Le grand changement ne se produisit qu’aux XIXe et XXe siècles, quand la sécularisation et les Lumières juives conduisirent de nombreux Juifs à adopter la vision du monde et le mode de vie de leurs voisins gentils. Les juifs commencèrent alors à rejoindre les universités et les centres de recherche de pays comme l’Allemagne, la France ou les Etats-Unis. Les savants juifs apportèrent des ghettos et des shetls des héritages culturels importants. La valeur centrale de l’éducation dans la culture juive est l’une des principales raisons de l’extraordinaire réussite des savants juifs. Il y eut aussi d’autres facteurs: le désir d’une minorité persécutée de prouver sa valeur, ainsi que les barrières empêchant les Juifs talentueux de s’élever dans des institutions plus antisémites comme l’armée et l’administration publique.
Reste que si les savants juifs apportèrent de la yeshivah une discipline forte et une foi profonde dans la valeur du savoir, ils n’arrivèrent avec aucun bagage d’idées ou d’intuitions concrètes. Einstein était juif, mais la théorie de la relativité n’est pas que de la « physique juive ». Quel rapport entre le caractère sacré de la Torah et l’intuition que l’énergie est égale au produit de la masse par la vitesse de la lumière au carré ? À titre de comparaison, Darwin était chrétien et commença même ses études à Cambridge dans l’intention de devenir prêtre anglican. La théorie de l’évolution est-elle pour autant une théorie chrétienne ? Il serait ridicule de présenter la théorie de la relativité comme une contribution juive à l’humanité, de même qu’il serait ridicule de mettre la théorie de l’évolution au crédit du christianisme.
De même serait-il difficile de trouver quelque chose de proprement juif dans l’invention du procédé de synthèse de l’ammoniaque par Fritz Haber (Prix Nobel de Chimie en 1918), dans la découverte de la streptomycine par Selman Waksman (Nobel de physiologie ou de médecine, 1952), ou encore dans la découverte des quasi-cristaux par Dan Schechtman (Nobel de chimie, 2011). Dans le cas de spécialistes des sciences humaines et sociales- comme Freud-, leur héritage juif a probablement eu un impact plus profond sur leurs intuitions. Même dans ces cas, pourtant, les discontinuités sont plus flagrantes que les liens survivants. Les vues de Freud sur la psyché humaine sont très différentes de celle du rabbi Joseph Caro ou du rabbi Yochanan ben Zakkaï et ce n’est pas en épluchant le Shulhan Arukh (code de la loi juive) qu’il a découvert le complexe d’Œdipe.

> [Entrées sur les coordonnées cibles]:
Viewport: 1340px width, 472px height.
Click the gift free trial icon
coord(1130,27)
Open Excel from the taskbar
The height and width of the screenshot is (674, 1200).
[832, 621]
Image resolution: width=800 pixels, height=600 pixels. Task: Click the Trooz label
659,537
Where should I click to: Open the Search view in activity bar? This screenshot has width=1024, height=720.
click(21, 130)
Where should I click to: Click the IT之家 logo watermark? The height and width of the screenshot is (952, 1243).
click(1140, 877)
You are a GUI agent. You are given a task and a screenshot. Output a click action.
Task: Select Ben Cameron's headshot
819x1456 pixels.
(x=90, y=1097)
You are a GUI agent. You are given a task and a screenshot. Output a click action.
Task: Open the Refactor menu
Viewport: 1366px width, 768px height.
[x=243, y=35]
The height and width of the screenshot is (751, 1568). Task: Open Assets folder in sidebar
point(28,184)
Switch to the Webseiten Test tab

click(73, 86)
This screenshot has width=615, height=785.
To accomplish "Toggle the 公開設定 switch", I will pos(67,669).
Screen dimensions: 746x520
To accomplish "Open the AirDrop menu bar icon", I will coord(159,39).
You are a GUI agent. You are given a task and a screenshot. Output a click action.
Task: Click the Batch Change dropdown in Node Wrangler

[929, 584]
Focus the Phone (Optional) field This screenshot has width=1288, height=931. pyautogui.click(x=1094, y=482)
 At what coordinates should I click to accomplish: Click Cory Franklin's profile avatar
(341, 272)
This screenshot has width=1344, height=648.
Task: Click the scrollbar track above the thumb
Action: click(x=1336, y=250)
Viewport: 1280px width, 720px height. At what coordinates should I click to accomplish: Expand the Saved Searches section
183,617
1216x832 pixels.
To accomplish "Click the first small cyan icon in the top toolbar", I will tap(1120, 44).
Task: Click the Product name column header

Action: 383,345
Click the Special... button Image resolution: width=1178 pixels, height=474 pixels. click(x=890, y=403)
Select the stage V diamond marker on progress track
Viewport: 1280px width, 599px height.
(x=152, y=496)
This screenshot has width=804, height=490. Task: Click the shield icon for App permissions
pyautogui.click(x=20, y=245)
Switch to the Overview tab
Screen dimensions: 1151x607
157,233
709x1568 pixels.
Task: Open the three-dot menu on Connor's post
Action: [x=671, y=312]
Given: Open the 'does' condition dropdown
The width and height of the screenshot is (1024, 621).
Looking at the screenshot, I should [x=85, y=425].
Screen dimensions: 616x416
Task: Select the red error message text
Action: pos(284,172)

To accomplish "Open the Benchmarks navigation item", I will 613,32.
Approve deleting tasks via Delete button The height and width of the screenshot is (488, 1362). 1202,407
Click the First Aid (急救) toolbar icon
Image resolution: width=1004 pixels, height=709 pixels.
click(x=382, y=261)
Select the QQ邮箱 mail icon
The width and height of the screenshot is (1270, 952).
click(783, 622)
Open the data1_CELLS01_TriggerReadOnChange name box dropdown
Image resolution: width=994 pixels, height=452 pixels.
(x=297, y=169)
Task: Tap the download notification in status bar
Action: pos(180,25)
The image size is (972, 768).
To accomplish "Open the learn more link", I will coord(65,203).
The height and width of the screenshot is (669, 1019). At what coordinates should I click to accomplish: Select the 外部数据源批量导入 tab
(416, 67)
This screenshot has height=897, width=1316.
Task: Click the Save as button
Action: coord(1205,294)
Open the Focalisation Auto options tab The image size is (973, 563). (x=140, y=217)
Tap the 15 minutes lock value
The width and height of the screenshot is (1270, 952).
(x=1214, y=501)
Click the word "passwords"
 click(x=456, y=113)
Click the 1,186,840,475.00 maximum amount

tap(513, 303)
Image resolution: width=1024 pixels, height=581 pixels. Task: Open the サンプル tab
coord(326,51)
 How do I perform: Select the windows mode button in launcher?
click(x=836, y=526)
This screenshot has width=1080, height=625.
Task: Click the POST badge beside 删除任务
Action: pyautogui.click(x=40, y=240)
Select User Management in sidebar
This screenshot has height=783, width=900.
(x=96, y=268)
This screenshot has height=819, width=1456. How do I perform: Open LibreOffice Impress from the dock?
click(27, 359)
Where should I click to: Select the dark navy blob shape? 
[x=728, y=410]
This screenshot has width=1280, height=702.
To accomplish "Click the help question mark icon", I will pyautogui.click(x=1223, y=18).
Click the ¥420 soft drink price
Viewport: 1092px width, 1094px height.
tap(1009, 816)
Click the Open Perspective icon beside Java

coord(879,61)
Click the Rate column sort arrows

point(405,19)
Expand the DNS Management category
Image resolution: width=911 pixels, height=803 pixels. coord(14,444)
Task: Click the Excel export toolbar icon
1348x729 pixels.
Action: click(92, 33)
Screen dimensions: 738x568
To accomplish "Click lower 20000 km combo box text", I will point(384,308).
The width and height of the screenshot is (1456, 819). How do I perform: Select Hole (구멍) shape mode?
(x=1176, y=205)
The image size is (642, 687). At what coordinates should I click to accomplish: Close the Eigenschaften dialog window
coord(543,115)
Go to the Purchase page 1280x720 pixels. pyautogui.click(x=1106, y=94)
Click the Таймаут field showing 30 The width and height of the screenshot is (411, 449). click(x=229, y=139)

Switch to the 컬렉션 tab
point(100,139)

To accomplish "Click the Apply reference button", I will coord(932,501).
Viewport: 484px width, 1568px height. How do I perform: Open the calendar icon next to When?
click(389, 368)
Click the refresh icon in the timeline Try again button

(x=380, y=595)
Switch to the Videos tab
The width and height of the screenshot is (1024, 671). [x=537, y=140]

> [Votre travail]:
1. Reproduisez à l'identique le passage du texte sur les savants juifs qui va de « De même serait-il » jusqu'à « le complexe d’Œdipe. » inclus.
2. Dans le texte sur les savants juifs, relevez toutes les personnes présentées comme lauréates d'un prix Nobel, en indiquant pour chacune la discipline et l'année mentionnées.
Ces données n'ont aucun rôle dans le travail demandé.

> [Réponses attendues]:
1.
De même serait-il difficile de trouver quelque chose de proprement juif dans l’invention du procédé de synthèse de l’ammoniaque par Fritz Haber (Prix Nobel de Chimie en 1918), dans la découverte de la streptomycine par Selman Waksman (Nobel de physiologie ou de médecine, 1952), ou encore dans la découverte des quasi-cristaux par Dan Schechtman (Nobel de chimie, 2011). Dans le cas de spécialistes des sciences humaines et sociales- comme Freud-, leur héritage juif a probablement eu un impact plus profond sur leurs intuitions. Même dans ces cas, pourtant, les discontinuités sont plus flagrantes que les liens survivants. Les vues de Freud sur la psyché humaine sont très différentes de celle du rabbi Joseph Caro ou du rabbi Yochanan ben Zakkaï et ce n’est pas en épluchant le Shulhan Arukh (code de la loi juive) qu’il a découvert le complexe d’Œdipe.

2.
Fritz Haber : chimie, 1918
Selman Waksman : physiologie ou médecine, 1952
Dan Schechtman : chimie, 2011